(SOURCE INFORMATION begins)

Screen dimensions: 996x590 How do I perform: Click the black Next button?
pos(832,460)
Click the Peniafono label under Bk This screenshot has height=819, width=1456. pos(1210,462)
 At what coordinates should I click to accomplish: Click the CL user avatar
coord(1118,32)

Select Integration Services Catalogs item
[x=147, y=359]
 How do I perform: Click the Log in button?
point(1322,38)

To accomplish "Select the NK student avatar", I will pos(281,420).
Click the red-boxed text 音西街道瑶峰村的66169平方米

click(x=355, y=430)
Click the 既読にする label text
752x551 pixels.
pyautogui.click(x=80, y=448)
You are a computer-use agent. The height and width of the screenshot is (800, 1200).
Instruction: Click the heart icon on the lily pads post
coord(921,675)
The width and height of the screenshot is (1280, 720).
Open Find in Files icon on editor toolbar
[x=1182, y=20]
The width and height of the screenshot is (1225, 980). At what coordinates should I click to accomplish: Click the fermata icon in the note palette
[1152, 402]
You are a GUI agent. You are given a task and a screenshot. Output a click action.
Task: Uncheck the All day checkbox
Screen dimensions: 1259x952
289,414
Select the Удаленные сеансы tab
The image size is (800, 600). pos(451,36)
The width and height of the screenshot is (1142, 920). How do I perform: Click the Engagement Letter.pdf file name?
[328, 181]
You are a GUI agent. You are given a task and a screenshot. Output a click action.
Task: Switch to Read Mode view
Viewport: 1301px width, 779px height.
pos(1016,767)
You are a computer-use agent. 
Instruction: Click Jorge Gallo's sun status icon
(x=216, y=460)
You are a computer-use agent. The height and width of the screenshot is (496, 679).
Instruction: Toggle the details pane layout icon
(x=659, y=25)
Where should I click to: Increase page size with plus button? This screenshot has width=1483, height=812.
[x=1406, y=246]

(SOURCE INFORMATION ends)

_PROBLEM TO WORK ON_
Go through the data and retype all of it exactly.

_FINAL ANSWER_
Screen dimensions: 996x590 How do I perform: Click the black Next button?
pos(832,460)
Click the Peniafono label under Bk This screenshot has height=819, width=1456. pos(1210,462)
 At what coordinates should I click to accomplish: Click the CL user avatar
coord(1118,32)

Select Integration Services Catalogs item
[x=147, y=359]
 How do I perform: Click the Log in button?
point(1322,38)

To accomplish "Select the NK student avatar", I will pos(281,420).
Click the red-boxed text 音西街道瑶峰村的66169平方米

click(x=355, y=430)
Click the 既読にする label text
752x551 pixels.
pyautogui.click(x=80, y=448)
You are a computer-use agent. The height and width of the screenshot is (800, 1200).
Instruction: Click the heart icon on the lily pads post
coord(921,675)
The width and height of the screenshot is (1280, 720).
Open Find in Files icon on editor toolbar
[x=1182, y=20]
The width and height of the screenshot is (1225, 980). At what coordinates should I click to accomplish: Click the fermata icon in the note palette
[1152, 402]
You are a GUI agent. You are given a task and a screenshot. Output a click action.
Task: Uncheck the All day checkbox
Screen dimensions: 1259x952
289,414
Select the Удаленные сеансы tab
The image size is (800, 600). pos(451,36)
The width and height of the screenshot is (1142, 920). How do I perform: Click the Engagement Letter.pdf file name?
[328, 181]
You are a GUI agent. You are given a task and a screenshot. Output a click action.
Task: Switch to Read Mode view
Viewport: 1301px width, 779px height.
pos(1016,767)
You are a computer-use agent. 
Instruction: Click Jorge Gallo's sun status icon
(x=216, y=460)
You are a computer-use agent. The height and width of the screenshot is (496, 679).
Instruction: Toggle the details pane layout icon
(x=659, y=25)
Where should I click to: Increase page size with plus button? This screenshot has width=1483, height=812.
[x=1406, y=246]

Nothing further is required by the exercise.